Great work guys! Are these going to only be computer vision nets? I think the hu...

kastnerkyle · on Sept 10, 2014

Support is planned for audio and hopefully text - I am working on building a million song dataset to recreate the work Sander Dieleman did for Spotify, and have had some possible support in October for the weights of a trained speech network! So yes, feature extraction from other domains should be on the horizon.

We are specifically trying to make it easy to say: I want to transform an image (or audio, etc.) using a pretrained net. Download the weights, extract the features for me, and give me the feature vectors so I can do something with those. This seems to be really, really, really hard in all the tools I have used and usually involves training yourself, which is not very useful for things on the level of ImageNet.

Of course, having nice examples and good docs is one of the great parts of scikit-learn, and is actually one of the things I have been working on most recently. Our docs aren't to that level yet, but I hope they can be one day.

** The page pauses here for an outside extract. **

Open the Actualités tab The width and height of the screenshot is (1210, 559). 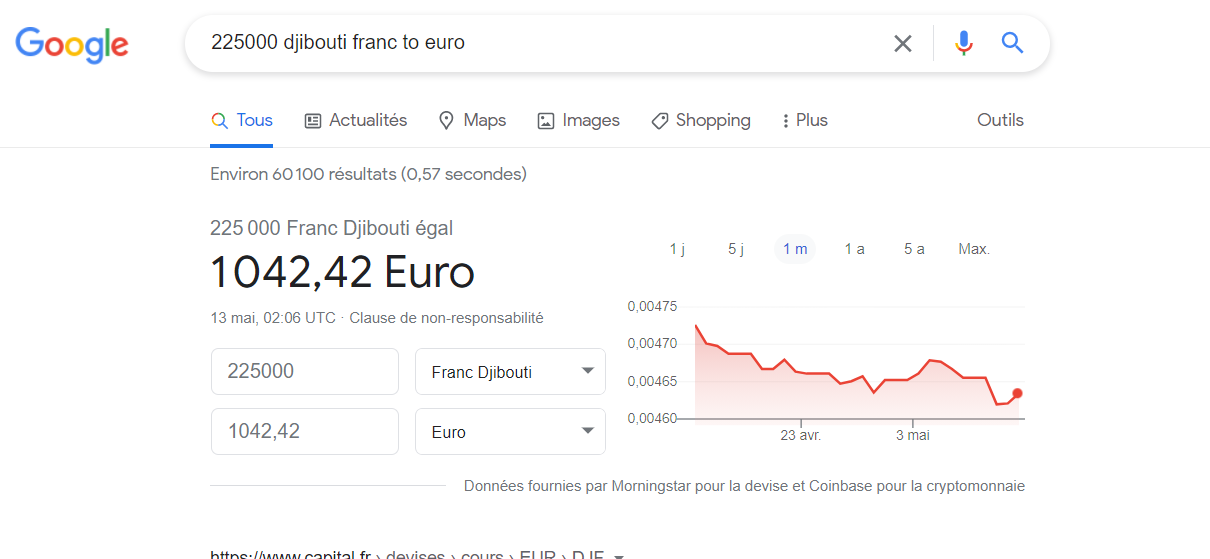(x=356, y=120)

DeCAF (precursor to Caffe) and OverFeat binaries were really kind of the first in this regard (about 1 year ago now), but IMO one of the limitations is that they lose interaction with the rest of the Python ecosystem for data munging, and simple algorithms for exploration. By wrapping the weights, we hope to leverage the support of the Python ML ecosystem easily, while still being able to use the power of these networks.

Right now the most compelling use case is as part of a scikit-learn pipeline i.e. make_pipeline(OverfeatTransformer, LinearSVC) or whatever. Feed images in, get predictions out. I am also working on a demo of "writing your own twitter bot" similar to https://twitter.com/id_birds , written by Daniel Nouri . I like sloths, so it will definitely be a slothbot.

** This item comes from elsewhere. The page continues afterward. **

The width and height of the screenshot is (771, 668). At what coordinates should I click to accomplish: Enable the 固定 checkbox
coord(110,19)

I also hope to support recurrent architectures from Groundhog (https://github.com/lisa-groundhog/GroundHog) as several researchers here at the LISA lab have been using it to get pretty amazing results in NLP and audio, both of which are potential targets in the future. If we can leverage their work, it would be a very nice way for people to immediately play with SOTA architectures in different applications.

In any case, just loading in weights and extracting image features easily is nice, and was a benefit for both Michael and myself in a research project this summer.

agibsonccc · on Sept 10, 2014

Great to hear! That's exactly what I'm trying to replicate as well. I'm mainly trying to do it for industry myself. Not a lot of people like making this stuff for the JVM ecosystem (understandble of course...I love python as well)

I also agree about caffe as well. The python ecosystem is amazing and should be leveraged which also increases adoption.

As I said before, being able to do this at scale for people where their data is stored on the JVM should help it make it more accessibble to a lot of people.

Re: Twitter bot. This looks really cool.!

I'll be keeping an eye on developments here. Good stuff!